> [ENTRIES SHOWN]
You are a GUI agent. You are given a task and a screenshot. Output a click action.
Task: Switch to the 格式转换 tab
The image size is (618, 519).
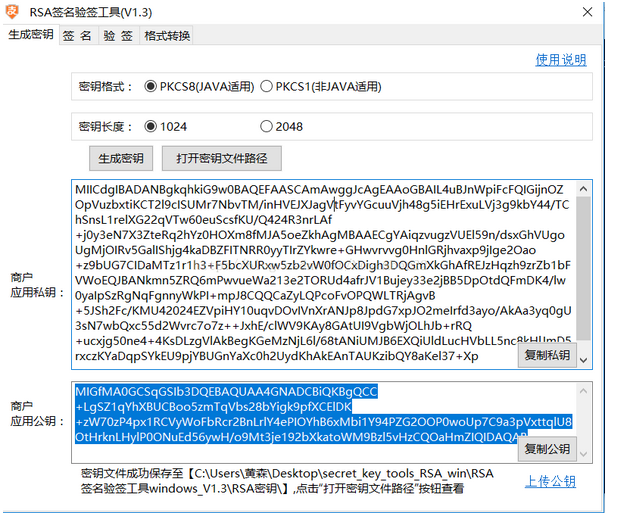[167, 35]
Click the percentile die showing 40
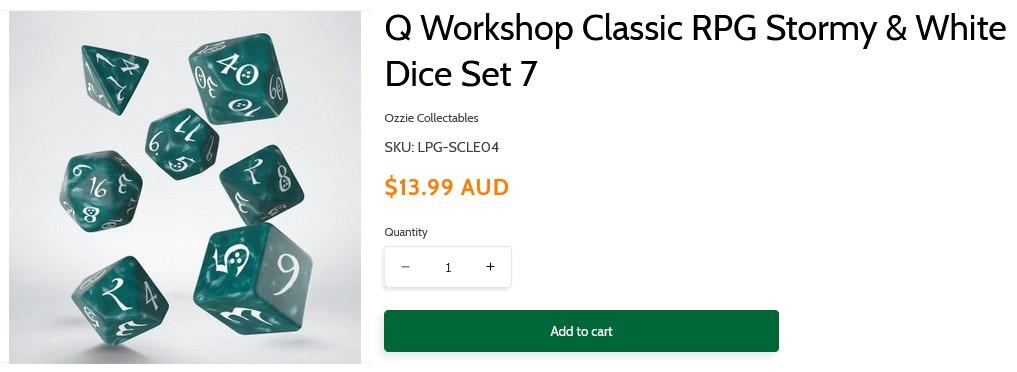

==

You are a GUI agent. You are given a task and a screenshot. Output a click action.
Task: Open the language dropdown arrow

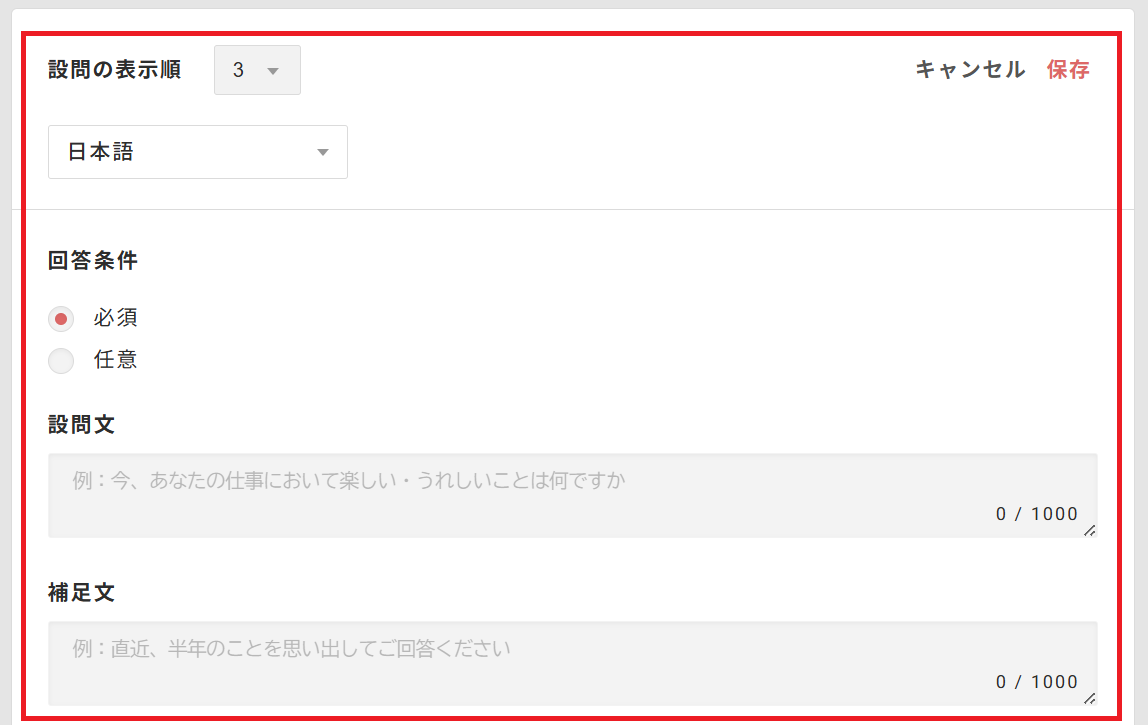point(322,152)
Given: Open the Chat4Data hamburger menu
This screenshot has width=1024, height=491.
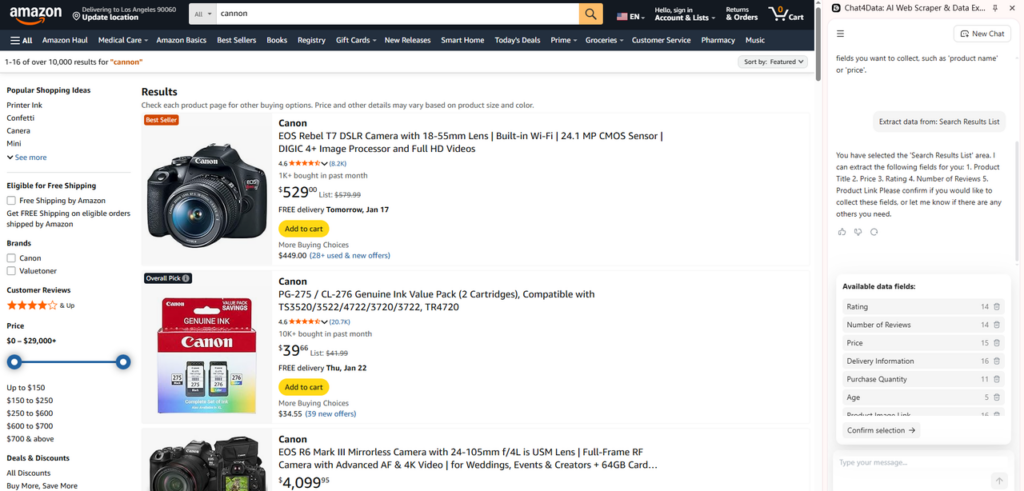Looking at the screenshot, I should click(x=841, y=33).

--

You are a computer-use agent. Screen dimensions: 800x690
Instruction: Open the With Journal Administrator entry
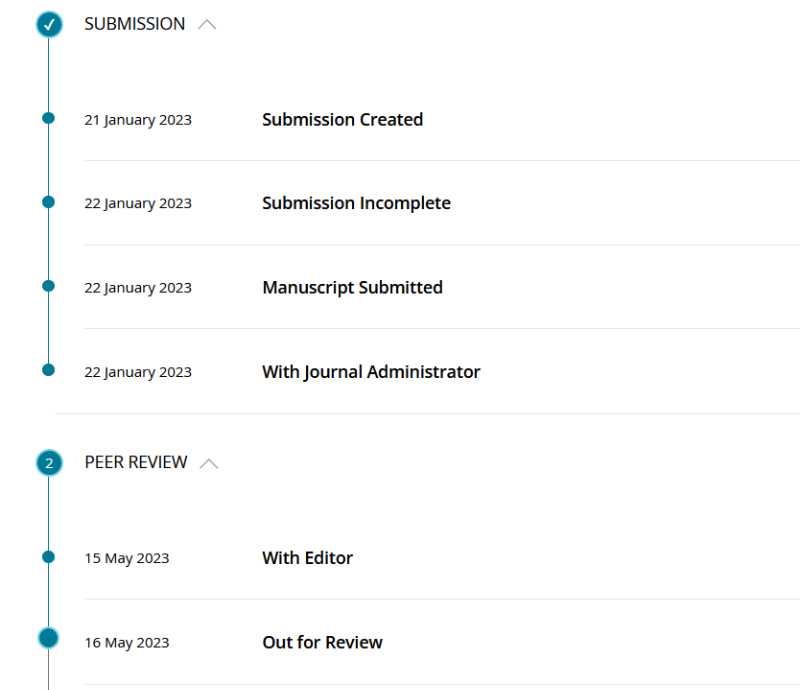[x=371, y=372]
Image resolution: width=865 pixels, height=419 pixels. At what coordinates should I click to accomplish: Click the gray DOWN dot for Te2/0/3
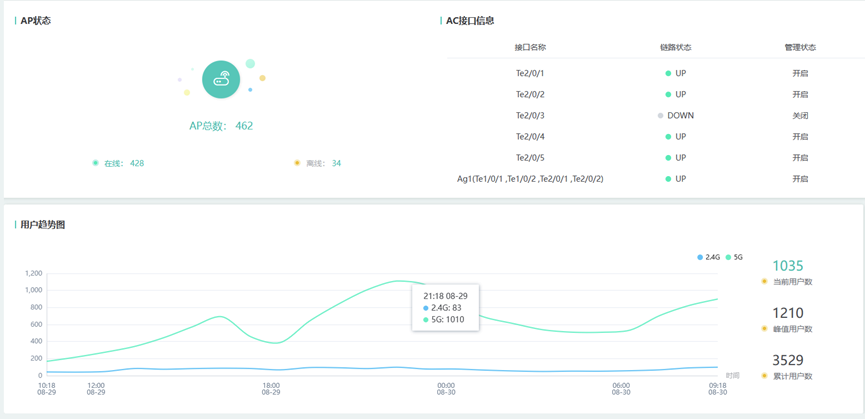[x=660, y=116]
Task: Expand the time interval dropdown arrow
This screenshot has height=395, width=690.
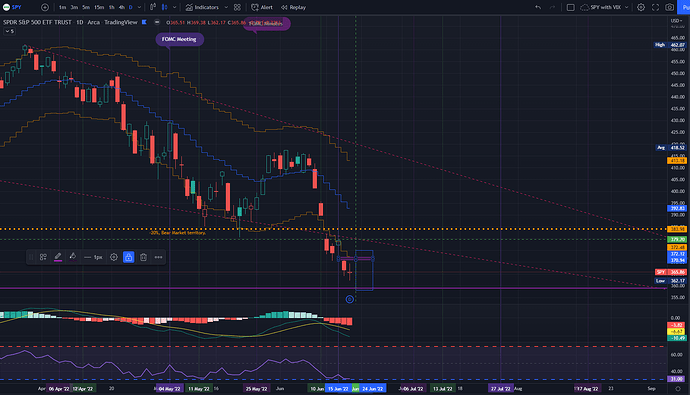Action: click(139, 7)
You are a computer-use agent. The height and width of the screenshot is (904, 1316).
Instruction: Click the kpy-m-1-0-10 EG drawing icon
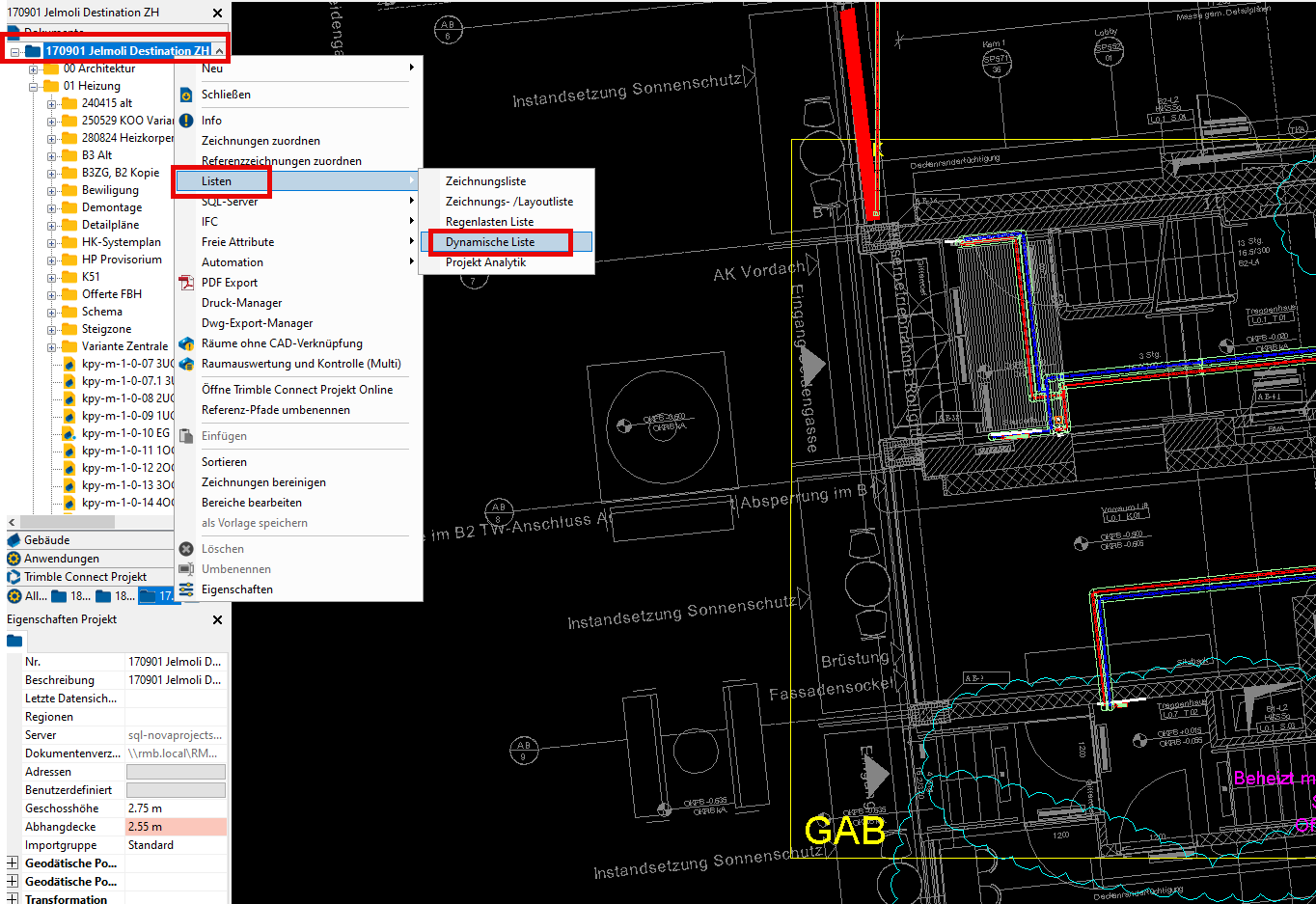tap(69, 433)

> [YOUR TASK] Your answer should be one number: how many lines in the material hold the string "agent".

> [SOLUTION TO THIS TASK] 4